ECE2024 Eposter Presentations Endocrine-Related Cancer (90 abstracts)
11st Department of Pathology, School of Medicine, National and Kapodistrian University of Athens, Greece; 2Pathology Department, Agia Sofia Childrens Hospital, Athens, Greece, Greece
Introduction: Retroperitoneal ganglioneuromas (RGNs) are rare benign tumors originating from the retroperitoneal sympathetic ganglia. They are usually sporadic; though an association with neurofibromatosis type II and multiple endocrine neoplasia (MEN) IIB has been reported. RGNs are usually asymptomatic. Occasionally they may show symptoms due to local pressure effect or rarely are hormonally active, releasing peptides such as vasoactive intestinal peptide, somatostatins or androgen hormone and present with adrenergic symptoms, such as diarrhea, sweating and hypertension, virilism and hypokalemia.

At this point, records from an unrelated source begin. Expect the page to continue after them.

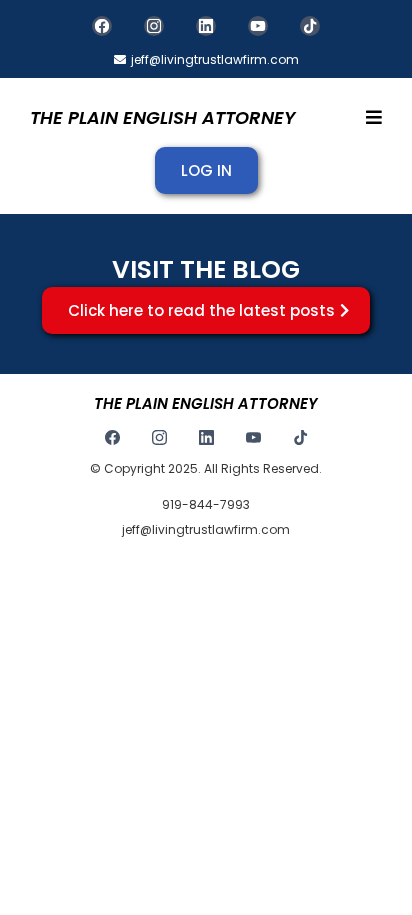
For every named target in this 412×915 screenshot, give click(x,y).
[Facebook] (102, 26)
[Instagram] (154, 26)
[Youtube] (258, 26)
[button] (371, 117)
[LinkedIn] (206, 26)
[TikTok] (310, 26)
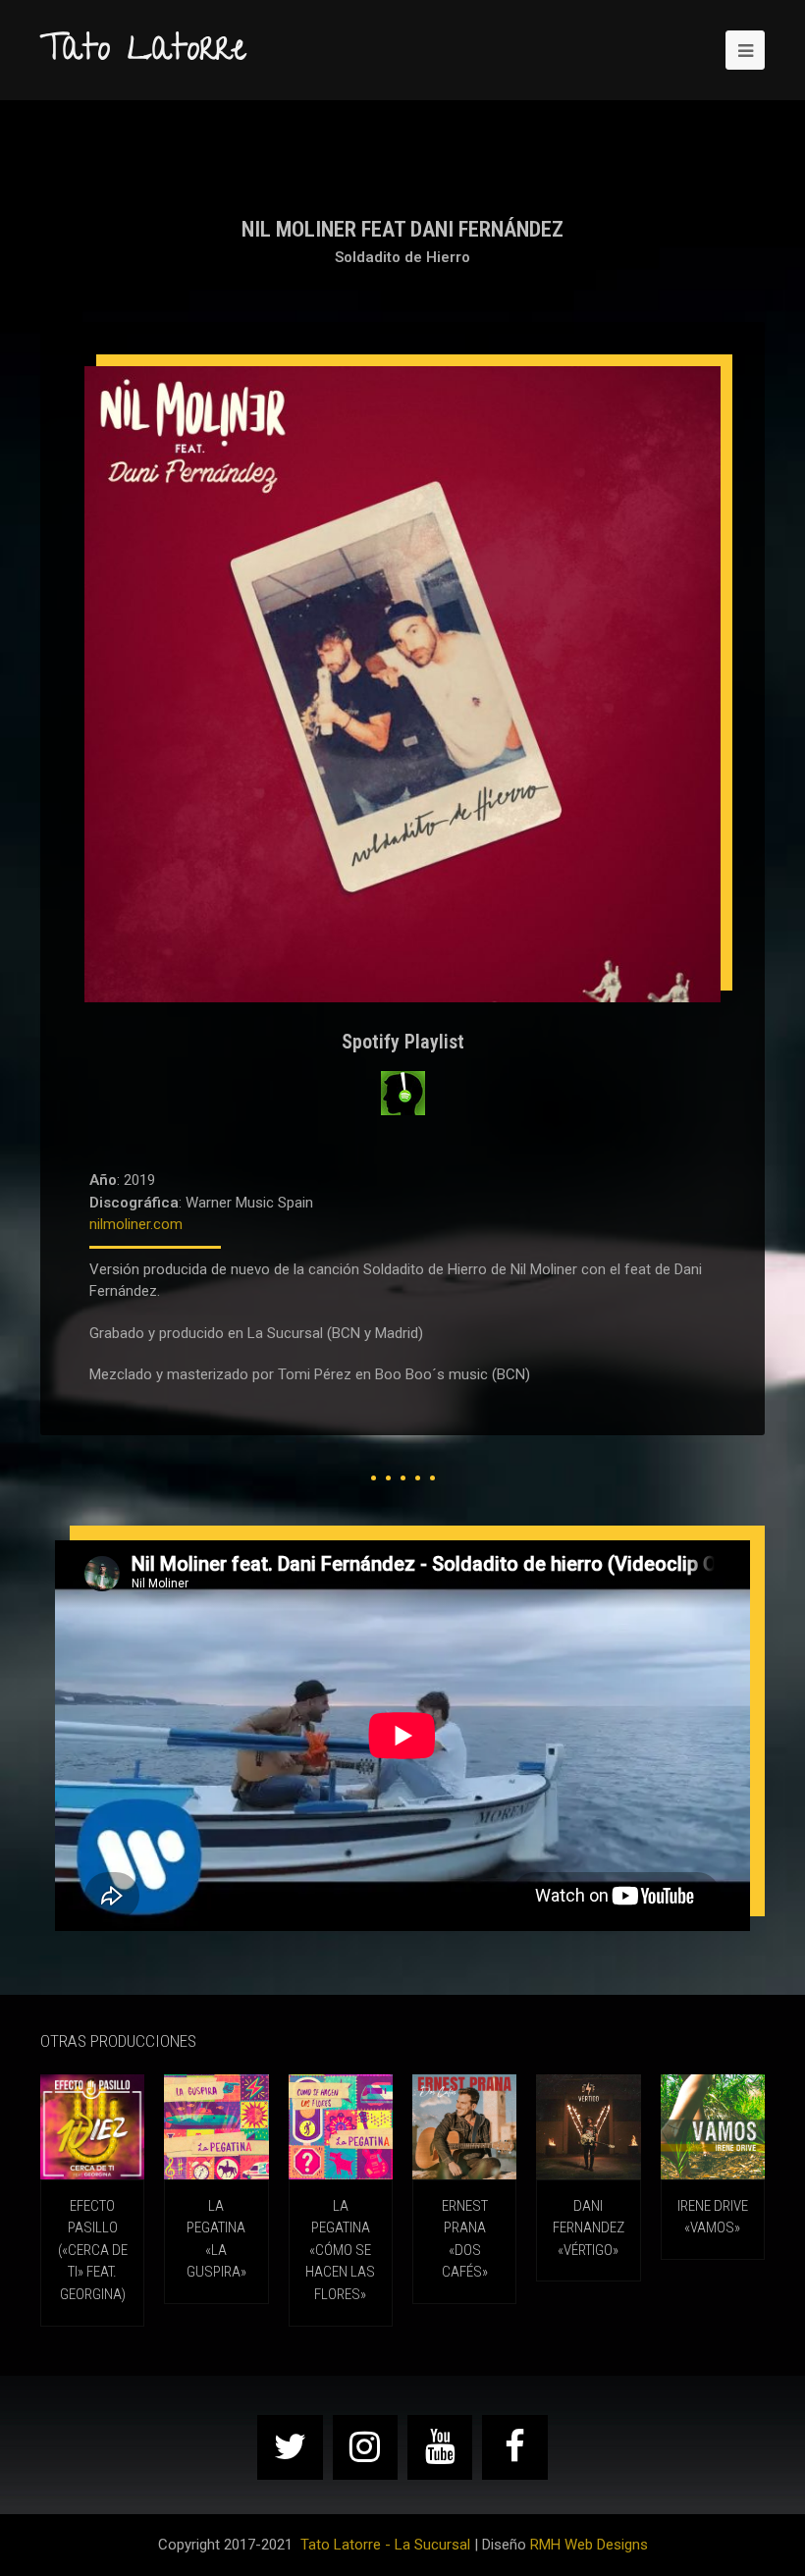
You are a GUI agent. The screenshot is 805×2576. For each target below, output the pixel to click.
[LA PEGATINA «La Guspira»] (216, 2126)
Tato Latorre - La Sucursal (385, 2544)
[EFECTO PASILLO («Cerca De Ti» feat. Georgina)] (92, 2126)
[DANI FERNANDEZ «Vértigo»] (588, 2126)
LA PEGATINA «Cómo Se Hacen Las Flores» (340, 2250)
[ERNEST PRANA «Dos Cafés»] (464, 2126)
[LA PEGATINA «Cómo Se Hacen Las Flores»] (341, 2126)
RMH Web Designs (589, 2544)
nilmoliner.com (136, 1224)
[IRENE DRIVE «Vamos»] (713, 2126)
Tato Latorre (143, 52)
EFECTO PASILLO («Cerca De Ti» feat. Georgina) (93, 2250)
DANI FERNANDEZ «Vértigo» (588, 2228)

Case report: A 16-year-old female patient, with no significant past medical history, who presented with lower back pain. MRI revealed a well circumscribed solid mass in the left retroperitoneal site adjacent to the left adrenal gland, the psoas muscle and the head of the pancreas, measuring 6×5.4x3 cm. The tumor was resected, and the histopathological examination confirmed the diagnosis of ganglioneuroma characterized by the presence of fascicles of spindle cells of Schwannian origin (S100+ and NF+) mixed with scattered and small clusters of ganglion cells (Synaptophysin+, S-100+, NF+). Desmin, smooth-muscle actin and MelanA were negative. Ki-67 labeling index was low (~1-2%).

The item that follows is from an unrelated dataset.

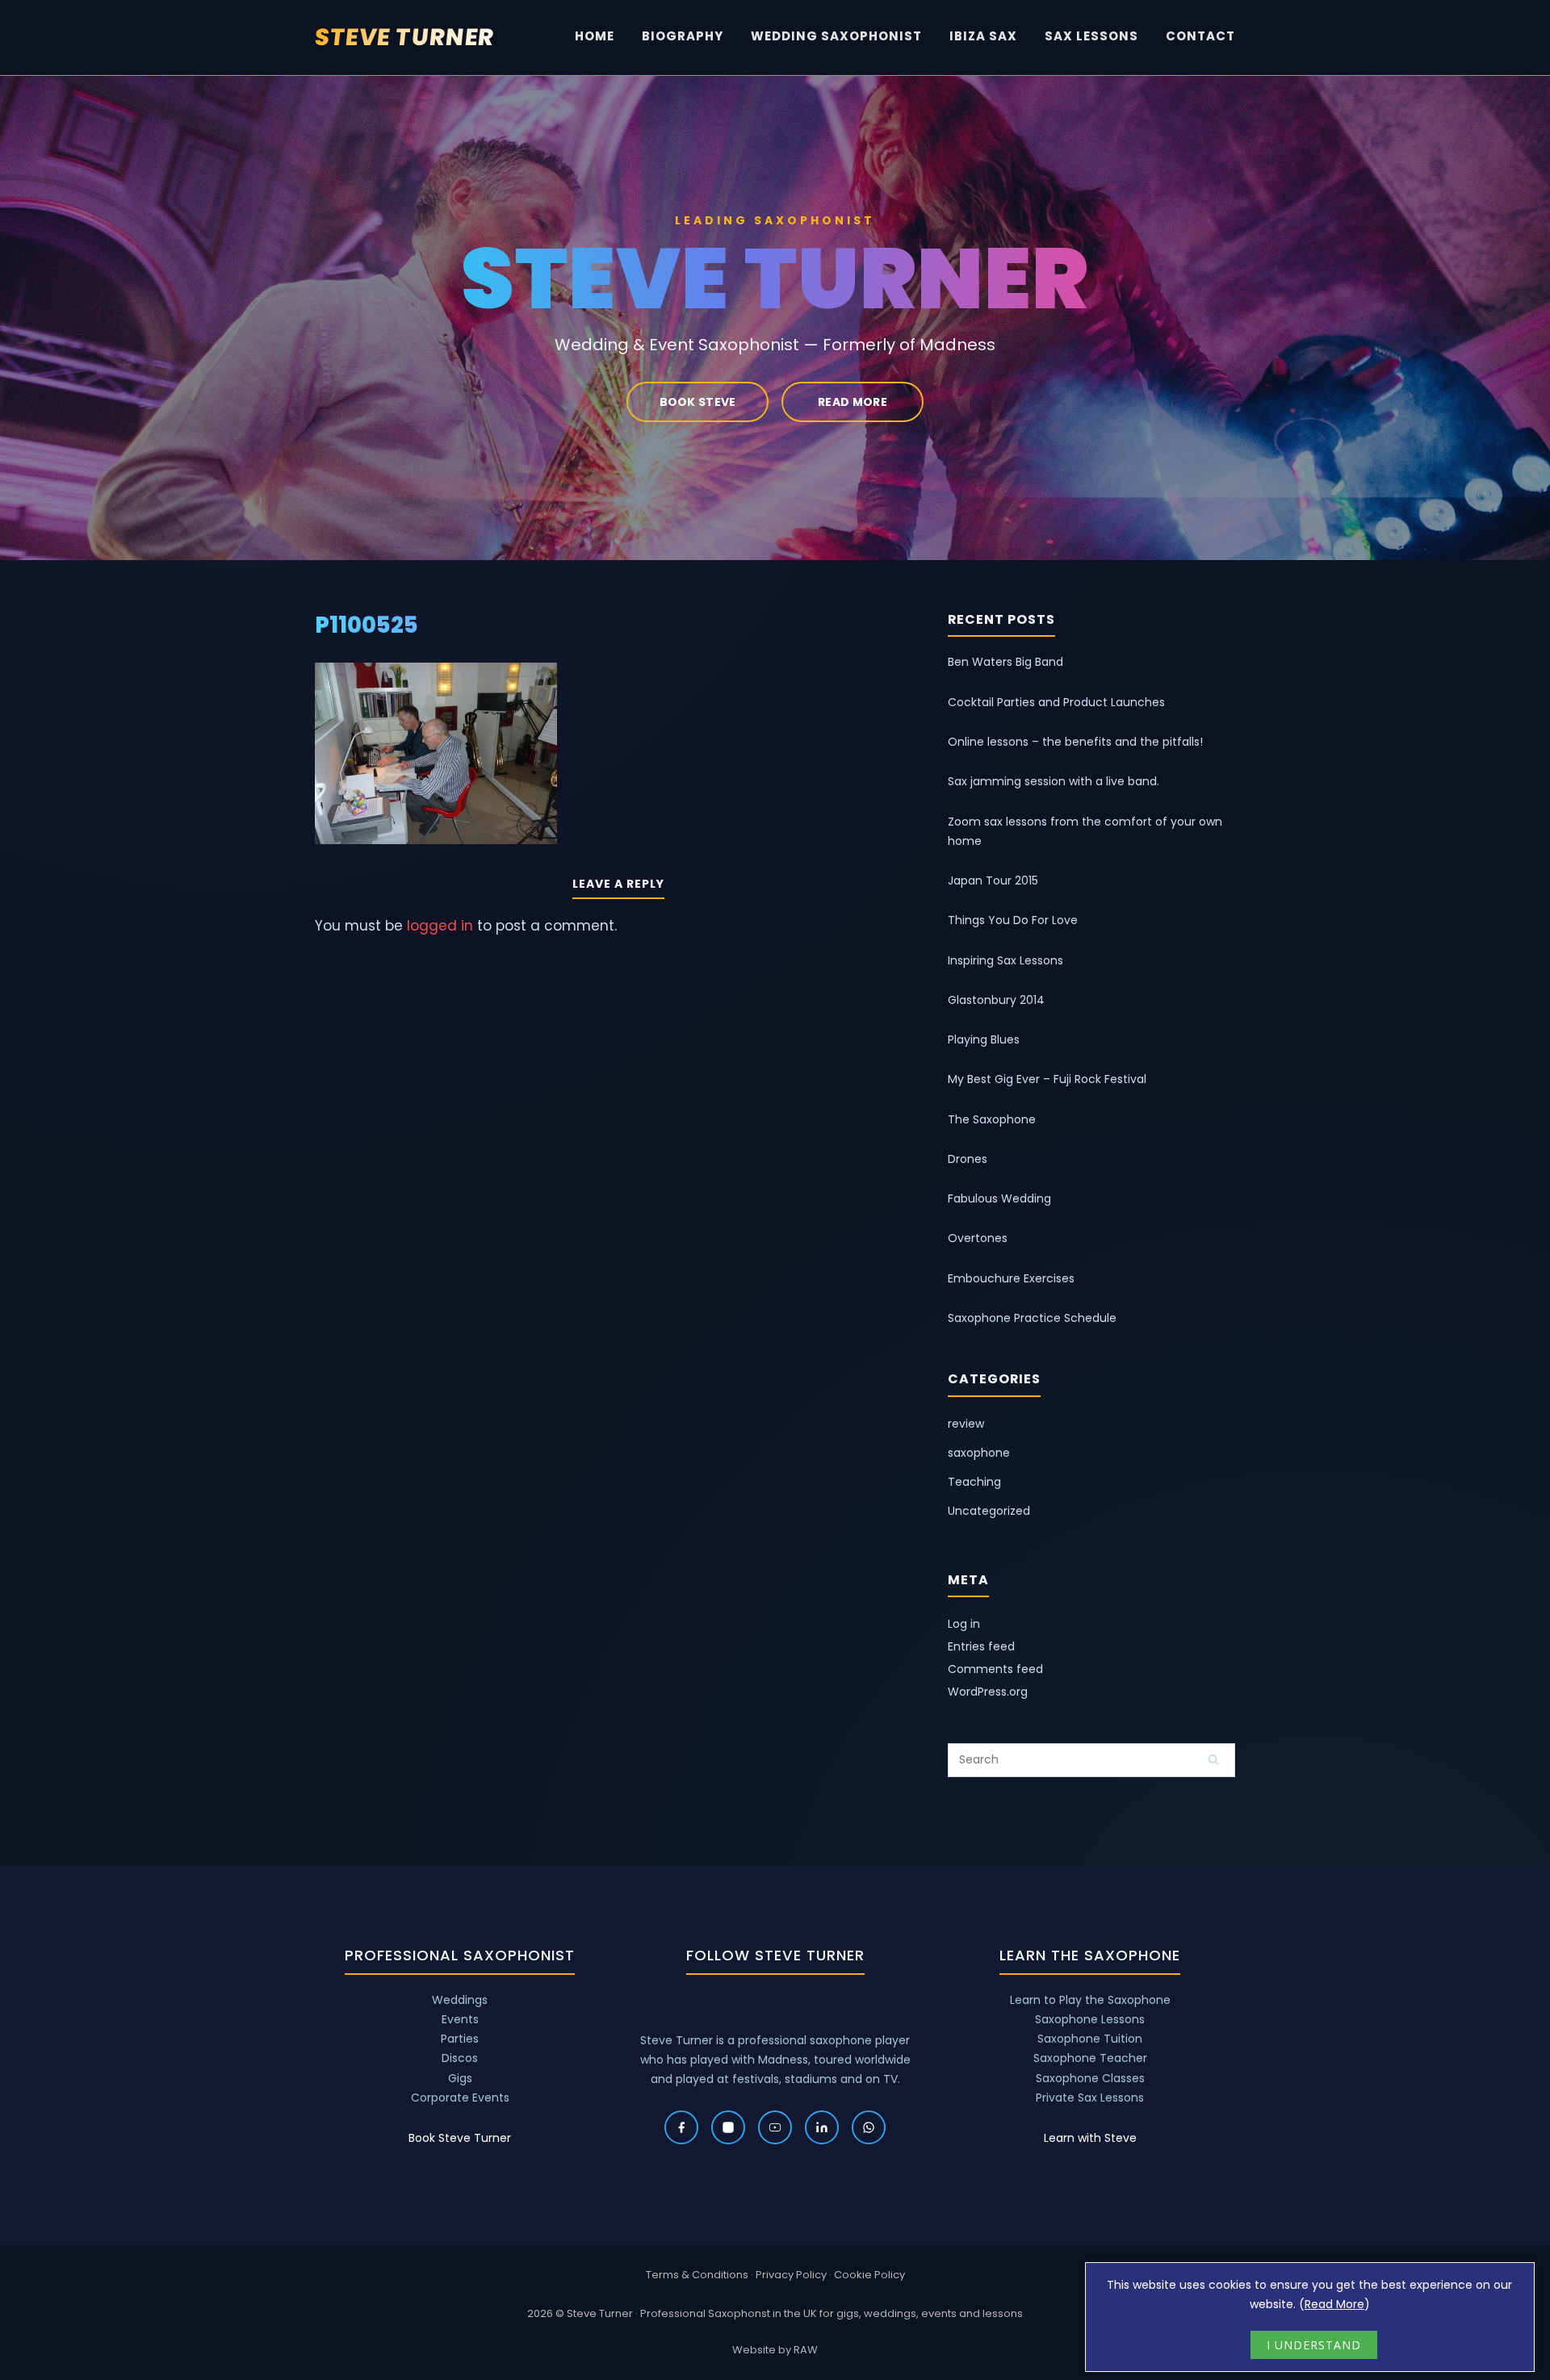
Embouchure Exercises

Conclusion: Due to lack of specific characteristics RGNs are quite difficult to differentiate from other tumors of the area. The prognosis for a RGN following complete surgical resection is good. Their close relationship with surrounding vital organs makes surgical excision of these tumors challenging and may act as a limiting factor in complete surgical resection. Also, since they may release catecholaminergic peptides, surgeons should be aware of the possibility of hypertensive crisis during the surgery. Regular and periodic long-term follow-up is recommended.